(Stored items)

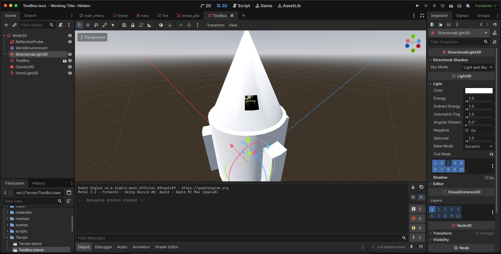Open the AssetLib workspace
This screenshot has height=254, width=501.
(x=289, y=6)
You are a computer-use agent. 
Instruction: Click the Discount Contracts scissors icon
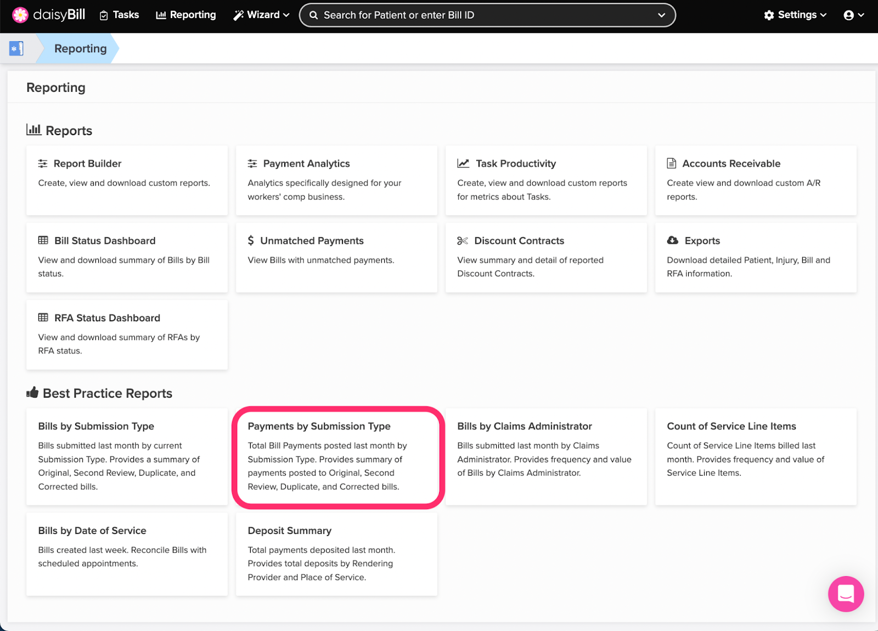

__Aim of the task__. Give back the lines from the one containing "You are a computer-use agent." through the last line of the records above exactly as they appear, both included, and no pictures.

__Exercise response__.
You are a computer-use agent. 
Instruction: Click the Discount Contracts scissors icon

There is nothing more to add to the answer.